Nothing anywhere. No wallet, no ID, no nothing at all.

‘OK, we better call the ambulance,’ I said. ‘Do you see my phone?’

The woman looked around and then burrowed under the guy’s arm and came back with the clamshell cell. The lid got moved on the way and the screen lit up. My picture was right there on it, big and obvious. Better quality than I thought it would be. Better than the Radio Shack guy’s attempt. The woman glanced at it. I knew people kept pictures on their phones. I’ve seen them. Their partners, their dogs, their cats, their kids. Like a home page, or wallpaper. Maybe the woman thought I was a big-time egotist who used a picture of himself. But she handed me the phone anyway. By that time the take-charge executive was already dialling the emergency call. So I backed away and said, ‘I’ll go find a cop.’

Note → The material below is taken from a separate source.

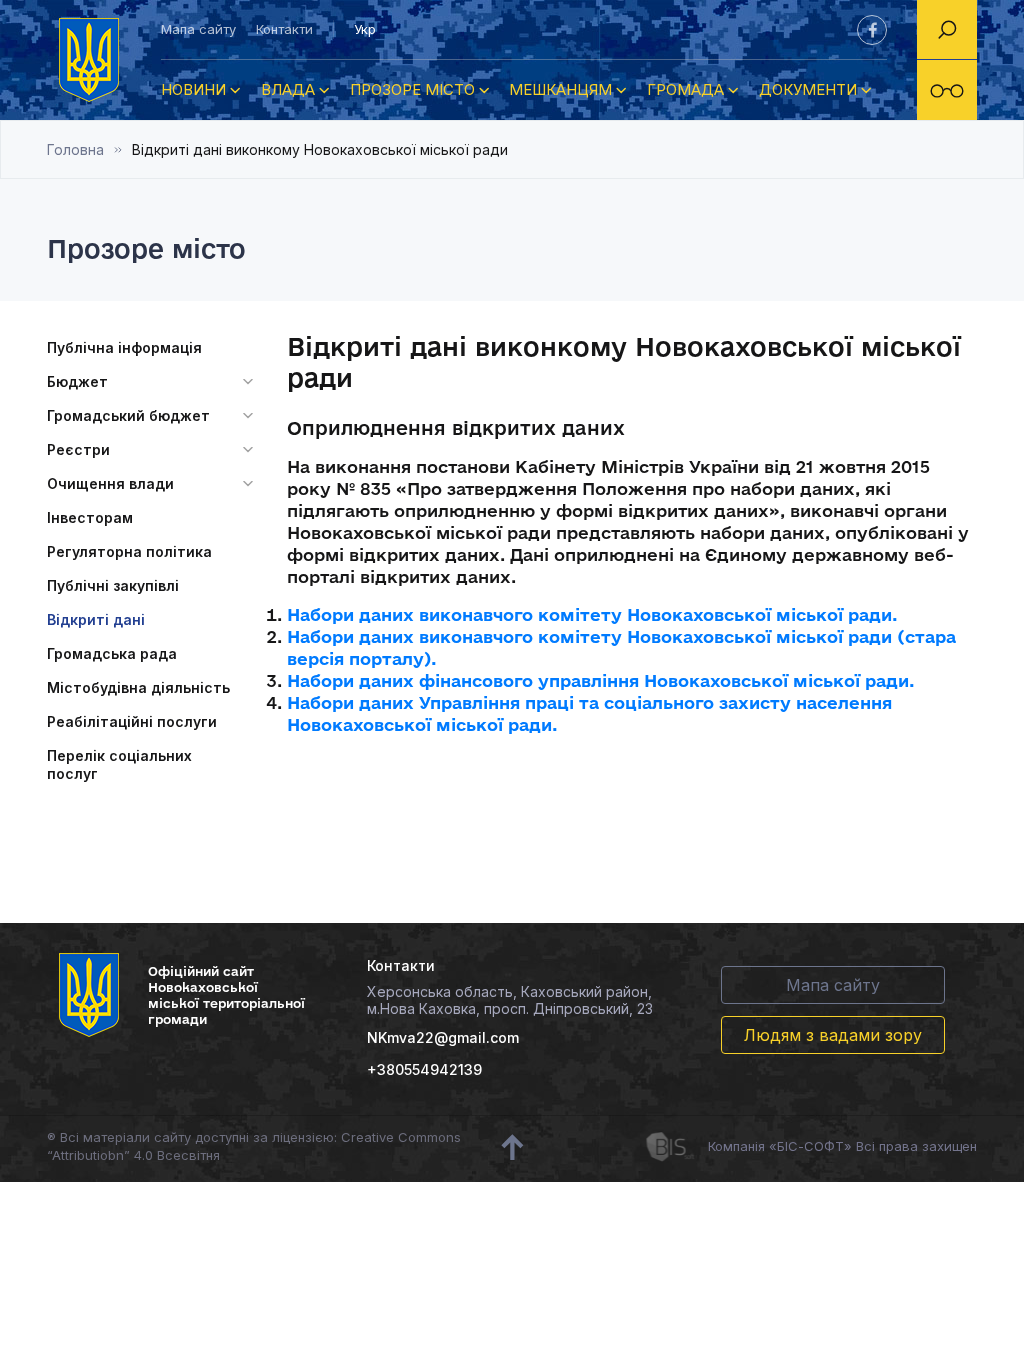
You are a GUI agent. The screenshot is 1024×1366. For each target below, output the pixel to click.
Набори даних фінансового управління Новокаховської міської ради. (601, 680)
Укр (365, 29)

I forced my way into the tide of people again and let it carry me onward, out the door, to the sidewalk, into the dark, and away.

TWENTY-EIGHT

NOW I WASN’T THAT GUY ANY MORE. NO LONGER THE ONLY man in the world without a cell phone. I stopped in the hot darkness three blocks away on Seventh Avenue and looked over my prize. It was made by Motorola. Grey plastic, somehow treated and polished to make it look like metal. I fiddled my way through the menus and found no pictures other than my own. It had come out quite well. The cross street west of Eighth, the bright morning sun, me frozen in the act of turning around in response to my shouted name. There was plenty of detail, from head to toe. Clearly huge numbers of megapixels had been involved. I could make out my features fairly well. And I thought I looked pretty good, considering I had hardly slept. There were cars and a dozen bystanders nearby, to give a sense of scale, like the ruler painted on the wall behind a police mug shot. My posture looked exactly like what I see in the mirror. Very characteristic.

I had been nailed but good, photographically.

That was for damn sure.

I went back to the call register menu and checked for calls dialled. There were none recorded. I checked calls received, and found only three, all within the last three hours, all from the same number. I guessed the watcher was supposed to delete information on a regular basis, maybe even after every call, but had gotten lazy about three hours ago, which was certainly consistent with his demeanour and his reaction time. I guessed the number the calls had come in from represented some kind of an organizer or dispatcher. Maybe even the big boss himself. If it had been a cell phone number, it would have been no good to me. No good at all. Cell phones can be anywhere. That’s the point of cell phones.

But it wasn’t a cell phone number. It was a 212 number.

A Manhattan land line.

Which would have a fixed location. That’s the nature of land lines.